Torossian credits Allstate for taking down the study, and quickly setting the record straight. His suggestion for a PR person who wants to move beyond a brand’s marketplace image: “Honesty and respect, and how you express that to your audience is the essence of authenticity and of the personal aspect of your brand. Every business decision you make should start with the question, ‘If I were the person on the other end looking at this, what would make me feel welcome and included, even though I may also feel challenged and surprised?’ Find and act on the answer and you authenticity will rarely go off course.”
Case studies galore
Torossian comments about the major PR crises suffered by Toyota, BP, JetBlue and Carnival Cruise Lines. He is at his best, though, in describing creative campaigns conducted for 5W clients, such as watchmaker Philip Stein, Avenue and Camp Bow Wow.
Stein’s timepieces use a natural frequency technology that measures stress. 5W crafted a “Have You Slept with Philip Stein” campaign that sent watches to high-profile executives, such as former BP CEO Tony Hayward, who were asked whether the watch calmed them down.

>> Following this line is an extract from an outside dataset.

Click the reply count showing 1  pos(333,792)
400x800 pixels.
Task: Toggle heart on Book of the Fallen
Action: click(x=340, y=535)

Torossian, a watch collector, reports that many executives found that Stein’s watch delivered as promised. Stein has appeared three times on Oprah Winfrey’s show. His watch earned Winfrey’s “most favorite things” nod in 2003, 2005 and 2010.
For plus-size Avenue clothing chain, 5W organized a mock protest of large women during New York’s Fashion Week to protest their underrepresentation on the runways. It scored more than 150M media impressions.
Fifty top-tier media outlets gave play to Camp Bow Wow, daycare and overnight camp for dogs, for collecting animal fur to create oil booms for the Gulf of Mexico during BP’s oil spill.
Torossian’s book is for anybody who wants “to get it” when it comes to how PR can advance their personal and professional lives. College students especially should put their dusty PR textbooks aside and pick up a copy of FIR.
It is available now on Amazon and in bookstores beginning Oct. 15.